[ale] Making the argument for many scripts vs one big one.

leam hall leamhall at gmail.com
Wed Jul 24 14:11:19 EDT 2013


In this case it's less than a couple hundred Bash scripts. Each script
deals with a specific task in DoD directives. Thus I can pull the ones our
site needs and document why the others won't work.

Or I can bang my head into my desk why duplicating what's already been
done...

Leam



On Wed, Jul 24, 2013 at 2:01 PM, Michael B. Trausch <mbt at naunetcorp.com>wrote:

>  On 07/24/2013 01:50 PM, Jim Kinney wrote:
>
> That would depend, to me at least, on whether the final deployment is an
> internal or external tool. Internal gets the single blob. External gets a
> zillion files. The logic is to make it confusing to the external (l)user so
> they won't tinker with things. Bonus points if the zillion files all look
> like obfuscated perl :-)
>
>
> Hrm... we need a minification tool for Bash.

_PROBLEMS_
• 1. Answer these questions about the mailing-list message on many scripts versus one big one:
(a) About how many Bash scripts does Leam say are involved?
(b) In Jim Kinney's view, which kind of deployment gets the single blob?
(c) According to the last quoted line, what kind of tool is needed for Bash?
• 2. Write the next part of the mailing-list message on many scripts versus one big one, picking up after its final line.

Entries on target coordinates
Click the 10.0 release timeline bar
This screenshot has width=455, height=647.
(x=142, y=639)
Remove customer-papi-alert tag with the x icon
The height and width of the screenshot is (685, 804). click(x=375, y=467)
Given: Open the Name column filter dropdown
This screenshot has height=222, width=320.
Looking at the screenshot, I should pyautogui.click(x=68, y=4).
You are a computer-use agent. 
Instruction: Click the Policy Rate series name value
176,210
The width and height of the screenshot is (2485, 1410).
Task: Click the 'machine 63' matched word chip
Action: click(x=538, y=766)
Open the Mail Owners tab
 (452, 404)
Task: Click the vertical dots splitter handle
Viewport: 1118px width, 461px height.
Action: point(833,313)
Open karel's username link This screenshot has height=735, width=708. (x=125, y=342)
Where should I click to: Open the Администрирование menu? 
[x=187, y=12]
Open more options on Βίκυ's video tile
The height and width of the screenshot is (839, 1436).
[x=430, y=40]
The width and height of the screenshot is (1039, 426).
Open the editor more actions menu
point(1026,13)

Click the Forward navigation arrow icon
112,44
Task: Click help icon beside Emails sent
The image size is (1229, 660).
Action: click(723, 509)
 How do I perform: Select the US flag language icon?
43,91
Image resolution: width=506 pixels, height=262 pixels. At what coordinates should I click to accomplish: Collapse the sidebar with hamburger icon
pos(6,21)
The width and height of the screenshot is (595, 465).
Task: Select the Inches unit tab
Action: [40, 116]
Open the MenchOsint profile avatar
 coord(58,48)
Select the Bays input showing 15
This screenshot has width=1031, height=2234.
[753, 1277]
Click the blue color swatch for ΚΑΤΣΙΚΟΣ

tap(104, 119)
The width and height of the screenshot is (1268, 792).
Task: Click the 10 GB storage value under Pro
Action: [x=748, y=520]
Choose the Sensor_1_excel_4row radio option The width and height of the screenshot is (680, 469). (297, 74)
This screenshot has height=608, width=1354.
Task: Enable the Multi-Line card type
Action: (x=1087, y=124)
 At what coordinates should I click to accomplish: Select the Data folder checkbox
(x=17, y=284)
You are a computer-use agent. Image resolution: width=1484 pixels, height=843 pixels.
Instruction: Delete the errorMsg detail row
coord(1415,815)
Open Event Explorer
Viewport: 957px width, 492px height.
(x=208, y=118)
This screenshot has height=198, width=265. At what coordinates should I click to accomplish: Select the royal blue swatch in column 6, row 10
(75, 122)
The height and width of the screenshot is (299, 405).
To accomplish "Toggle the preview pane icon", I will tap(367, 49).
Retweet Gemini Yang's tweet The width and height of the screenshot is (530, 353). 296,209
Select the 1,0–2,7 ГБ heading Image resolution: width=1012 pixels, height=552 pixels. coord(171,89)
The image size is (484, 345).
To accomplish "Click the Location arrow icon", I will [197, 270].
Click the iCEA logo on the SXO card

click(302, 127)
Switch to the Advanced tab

_ANSWERS_
• 1.
(a) Fewer than a couple hundred.
(b) An internal one.
(c) A minification tool.

• 2.
>
> Perl, obviously, doesn't need one.  Just remove the whitespace, it's ugly
> and cryptic all by itself.  :-D
>
>
> I saw a system once that had a shell application that called a zillion
> files. The customer wanted the development team to go away but was worried
> about what all the application did. So I went over it with a fine tooth
> comb. Basically, the application consisted of 4 or 5 main script files that
> each would call 20-30 of the crap files to do things like count lines and
> characters but then dump the results without ever using them. So there was
> 150-200 scripts that were culled from the process after some careful
> refactoring in the 5 main ones. Then I ran into funny issues that were sort
> of like race conditions but not quite. The zillion crap scripts were
> created to slow down the main scripts so it was closer to the original
> system that ran at 300MHz instead of the now 1.5 GHz. It was using many
> serial ports to get data from lab systems. I replaced the lot with a few
> sleep calls to allow the serial port data to accumulate and the developers
> were dumped.
>
>
> Nice.  :-)
>
> A tool like Closure would actually be really neat for things like bash,
> python, perl, etc.
>
> Well, not Python, since Python actually relies on whitespace for semantics.
>
> Of course, if you have a gazillion things that can cause deadlocks or have
> race conditions, you absolutely want things in a single program, even if
> the work is itself spread over different modules.  Sounds like the perfect
> thing for C.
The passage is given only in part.